[sqlite] Is there a limit for the number of items in an IN clause?

2015-03-21 Thread Simon Slavin

On 21 Mar 2015, at 9:19pm, Simon Slavin  wrote:

> Can someone point me to that discussion somewhere that doesn't need a 
> password ?

Sorry, I see that it is still going on, entitled "Query times vary between 0.2 
s and 30 s for very".  The logic looks very weird.

Simon.


[sqlite] Is there a limit for the number of items in an IN clause?

2015-03-21 Thread Simon Slavin

On 21 Mar 2015, at 6:46pm, Mario M. Westphal  wrote:

> In a recent question 
> (http://mailinglists.sqlite.org/cgi-bin/mailman/private/sqlite-users/2015-March/058668.html)
>  I found out that joining with a single-column temporary table with 500 rows 
> is sometimes several hundred times (!) slower than using an IN clause.

Can someone point me to that discussion somewhere that doesn't need a password ?

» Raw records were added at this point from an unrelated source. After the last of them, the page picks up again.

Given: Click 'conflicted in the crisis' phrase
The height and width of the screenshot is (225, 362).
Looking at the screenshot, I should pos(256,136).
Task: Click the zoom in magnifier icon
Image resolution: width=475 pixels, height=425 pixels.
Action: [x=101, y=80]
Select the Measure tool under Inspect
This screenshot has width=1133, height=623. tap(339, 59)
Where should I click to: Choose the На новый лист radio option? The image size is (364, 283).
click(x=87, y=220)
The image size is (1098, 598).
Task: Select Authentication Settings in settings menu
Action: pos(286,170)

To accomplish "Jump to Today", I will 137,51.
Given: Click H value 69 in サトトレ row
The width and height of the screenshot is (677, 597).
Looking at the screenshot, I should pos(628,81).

> So far my code switched to using a temporary table and a JOIN instead of an 
> IN clause when the IN clause would contain more than 500 elements (numbers). 
> I would like to use larger IN clauses if that?s possible to avoid using 
> temporary tables, but I could not find a limit for how many elements I can 
> use in IN().

If it's anywhere, it's here:



I don't see it, so I suspect you're limited only by maximum statement length.  
However, if your statement is very long, I wonder if your first paragraph will 
still hold.

Simon.


[sqlite] Is there a limit for the number of items in an IN clause?

2015-03-21 Thread Mario M. Westphal
In a recent question 
(http://mailinglists.sqlite.org/cgi-bin/mailman/private/sqlite-users/2015-March/058668.html)
 I found out that joining with a single-column temporary table with 500 rows is 
sometimes several hundred times (!) slower than using an IN clause.

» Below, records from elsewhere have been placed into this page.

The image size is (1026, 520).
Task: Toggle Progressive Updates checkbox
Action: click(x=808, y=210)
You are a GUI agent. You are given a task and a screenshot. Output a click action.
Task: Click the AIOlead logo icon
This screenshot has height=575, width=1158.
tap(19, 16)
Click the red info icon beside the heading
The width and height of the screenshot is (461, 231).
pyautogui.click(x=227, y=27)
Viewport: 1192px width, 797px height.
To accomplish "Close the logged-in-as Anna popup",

So far my code switched to using a temporary table and a JOIN instead of an IN 
clause when the IN clause would contain more than 500 elements (numbers). I 
would like to use larger IN clauses if that?s possible to avoid using temporary 
tables, but I could not find a limit for how many elements I can use in IN().



[sqlite] Query times vary between 0.2 s and 30 s for very

2015-03-21 Thread Mario M. Westphal
I don?t think I can always run an analyze on the TEMP table for each query. May 
ruin performance worse than trying my luck with the temp table.



I think this boils down why a JOIN with a 500 row table (one column) is so much 
(several hundred times) slower than using an IN clause with 500 values. 

I have not changed the code or query for a long time, so my assumption is that 
a change in one of the recent SQLite updates caused the changed behavior of the 
optimizer/query engine. I recall a similar problem maybe a year ago. I think 
only one of the SQLite developers may shed some light on this.



For now I have increased the threshold for IN clauses (instead of TEMP tables) 
and use WHERE IN (SELECT ? from TEMP) instead of a JOIN.







[sqlite] Query times vary between 0.2 s and 30 s for very

2015-03-21 Thread Keith Medcalf
>I don?t think I can always run an analyze on the TEMP table for each
>query. May ruin performance worse than trying my luck with the temp
>table.

>I think this boils down why a JOIN with a 500 row table (one column) is
>so much (several hundred times) slower than using an IN clause with 500
>values.

>I have not changed the code or query for a long time, so my assumption is
>that a change in one of the recent SQLite updates caused the changed
>behavior of the optimizer/query engine. I recall a similar problem maybe
>a year ago. I think only one of the SQLite developers may shed some light
>on this.

>For now I have increased the threshold for IN clauses (instead of TEMP
>tables) and use WHERE IN (SELECT ? from TEMP) instead of a JOIN.

Of course, when you use IN (...) the optimizer KNOWS that the RHS is unique -- 
whether you are using IN (...list of values...) or IN (SELECT x FROM y).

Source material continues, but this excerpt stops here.